INFORMATION
=== Section Start ===
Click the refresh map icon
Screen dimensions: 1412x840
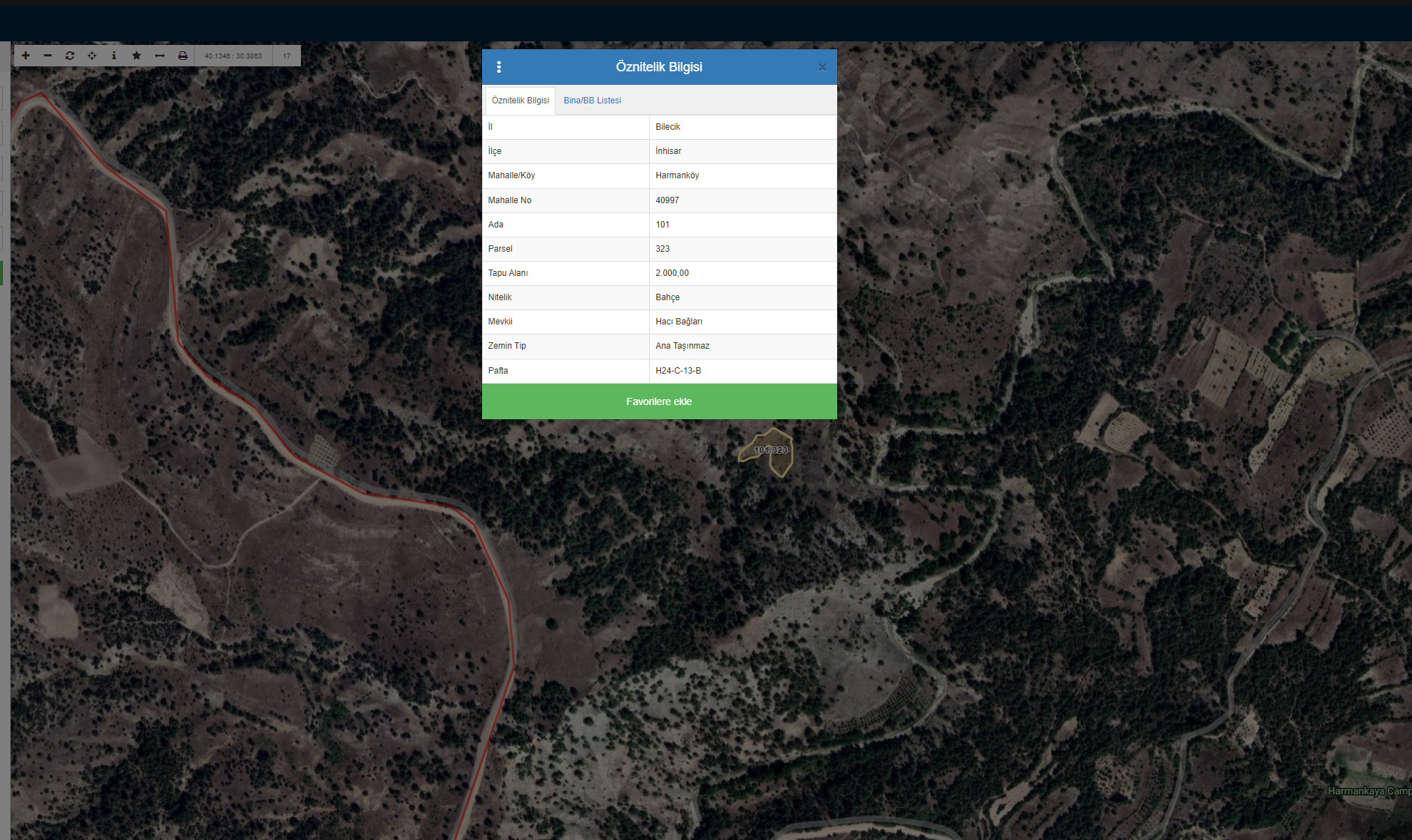70,56
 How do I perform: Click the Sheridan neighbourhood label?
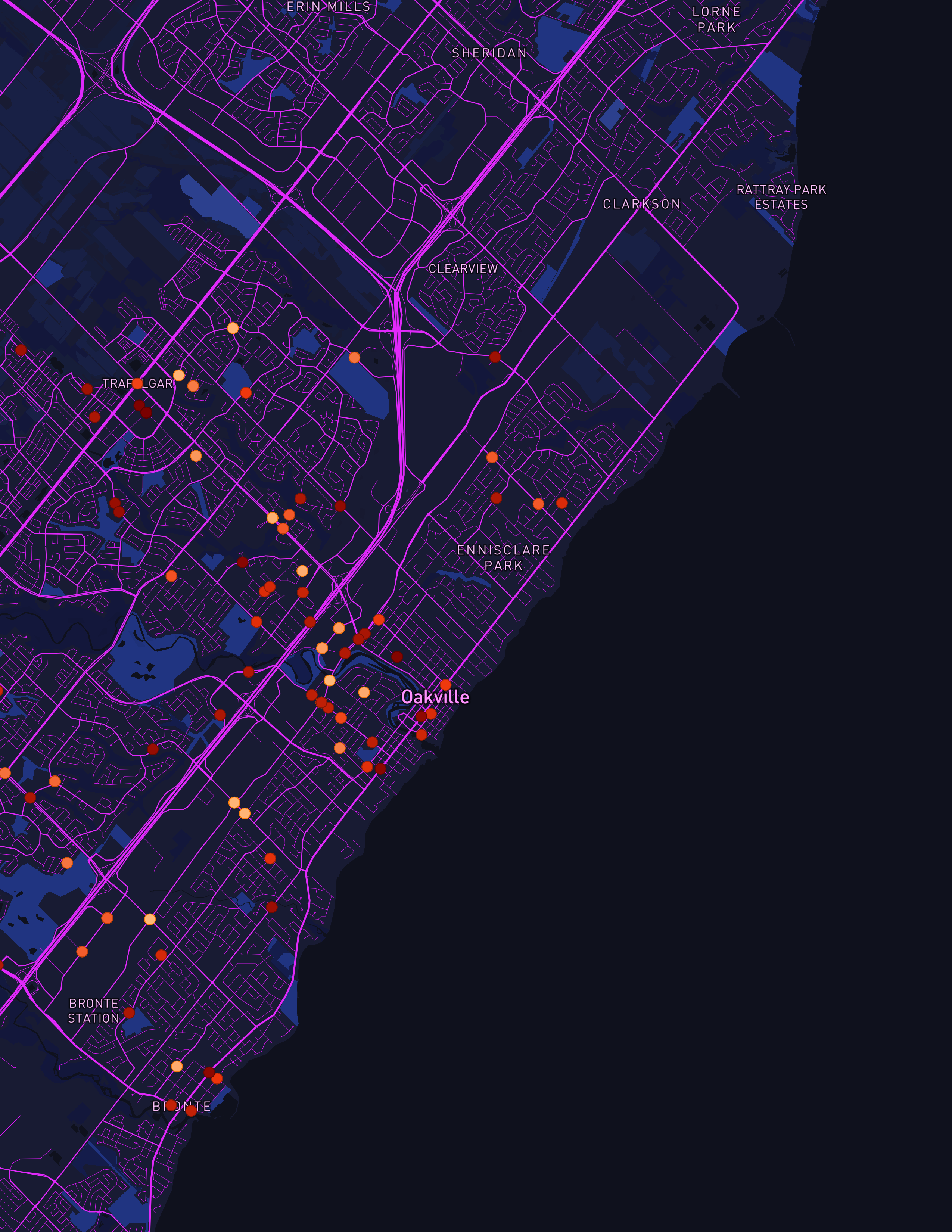tap(489, 53)
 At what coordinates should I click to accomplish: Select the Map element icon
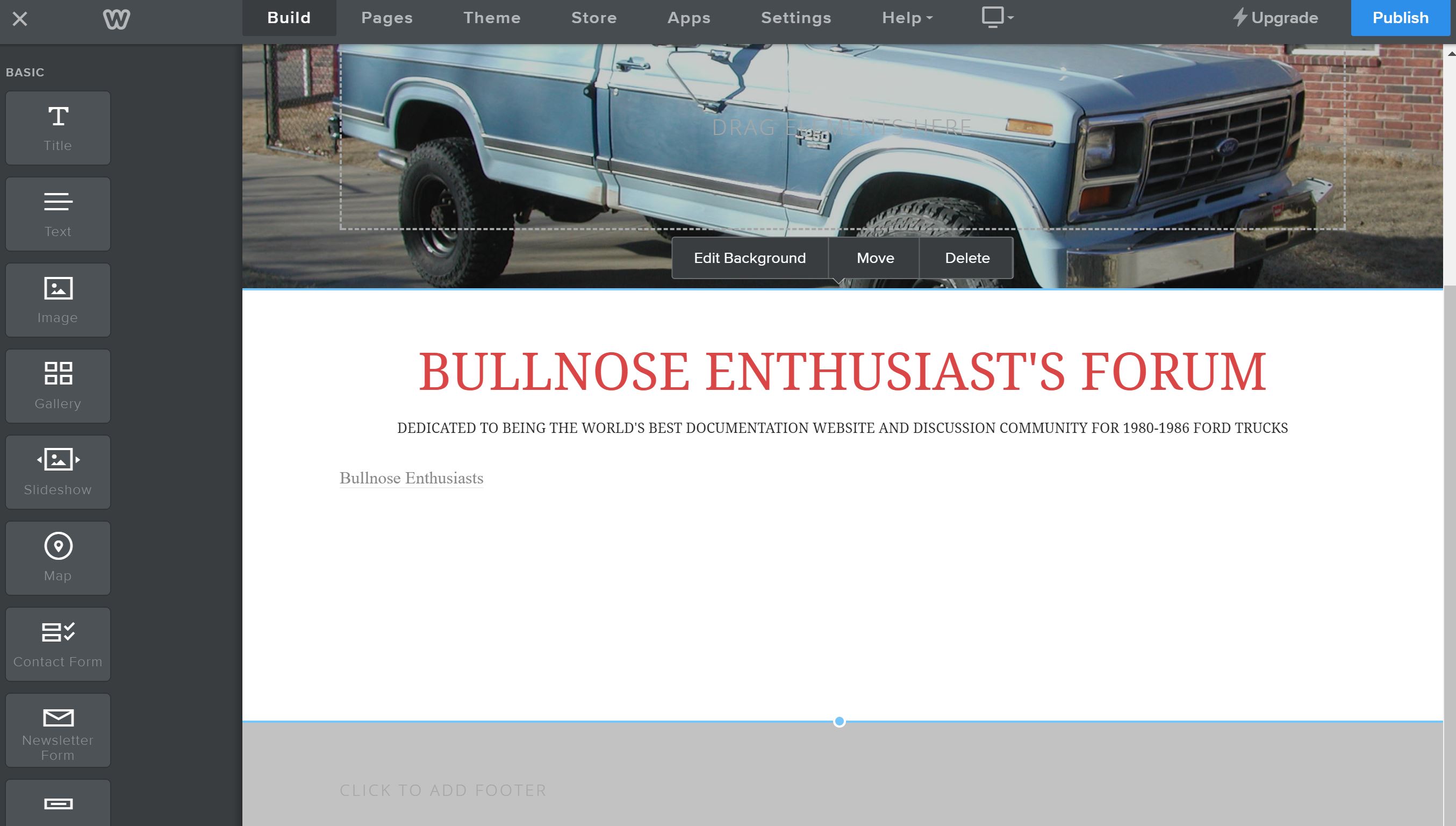(58, 558)
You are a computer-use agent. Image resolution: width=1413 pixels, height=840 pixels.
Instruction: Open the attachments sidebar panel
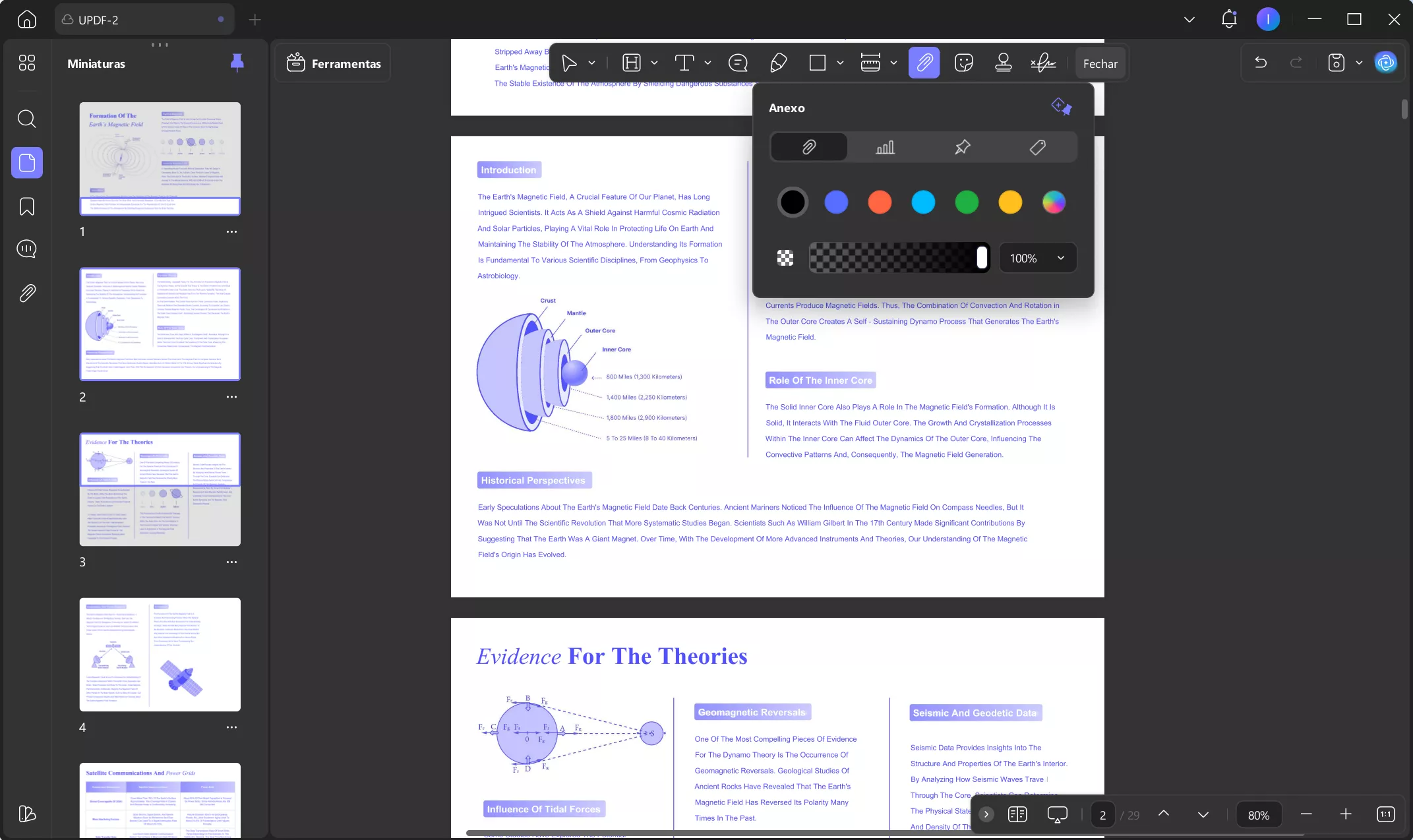[x=27, y=293]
=== Section End ===
ACTION ITEM
Could you restate every record above word for word, dropping the pictures?

ANSWER
Click the refresh map icon
Screen dimensions: 1412x840
70,56
 How do I perform: Click the Sheridan neighbourhood label?
tap(489, 53)
 At what coordinates should I click to accomplish: Select the Map element icon
(58, 558)
You are a computer-use agent. Image resolution: width=1413 pixels, height=840 pixels.
Instruction: Open the attachments sidebar panel
[x=27, y=293]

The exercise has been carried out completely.